1. ¹Department of Obstetrics and Gynecology, Nagoya University Graduate School of Medicine, 65 Tsurumai-cho, Showa-ku, Nagoya 466-8550, Japan
2. ²Division of Pathology/Clinical Laboratory, Nagoya University Graduate School of Medicine, Nagoya, Japan
3. ³National Institute for Longevity Sciences, National Center for Geriatrics and Gerontology, Obu, Japan

Correspondence: Dr K Ino, E-mail: kazuino@med.nagoya-u.ac.jp

Received 23 July 2006; Revised 28 September 2006; Accepted 11 October 2006; Published online 21 November 2006.

Abstract

Indoleamine 2,3-dioxygenase (IDO) is a tryptophan-catabolising enzyme inducing immune tolerance. The present study aimed to investigate IDO expression and its prognostic significance in endometrial cancer. Indoleamine 2,3-dioxygenase expression in endometrial cancer tissues (n=80) was immunohistochemically scored as four groups (IDO-, 1+, 2+, and 3+). The high IDO expression (IDO2+ or 3+) in tumour cells was found in 37 (46.3%) of the 80 cases, and was positively correlated with surgical stage, myometrial invasion, lymph-vascular space involvement, and lymph node metastasis, but not with the histological grade.
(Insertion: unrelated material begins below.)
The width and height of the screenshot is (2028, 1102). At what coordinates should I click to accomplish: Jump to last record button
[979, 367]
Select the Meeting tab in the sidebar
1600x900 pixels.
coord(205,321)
Patients with high IDO expression had significantly impaired overall survival and progression-free survival (PFS) (P=0.002 and P=0.001, respectively) compared to patients with no or weak expression of IDO (IDO- or 1+). The 5-year PFS for IDO-/1+, 2+, and 3+ were 97.7, 72.9, and 36.4%, respectively. Even in patients with early-stage disease (International Federation of Gynecology and Obstetrics I/II, n=64), the PFS for IDO2+/3+ was significantly poor (P=0.001) compared to that for IDO-/1+. On multivariate analysis, IDO expression was an independent prognostic factor for PFS (P=0.020). These results indicated that the high IDO expression was involved in the progression of endometrial cancer and correlated with the impaired clinical outcome, suggesting that IDO is a novel and reliable prognostic indicator for endometrial cancer.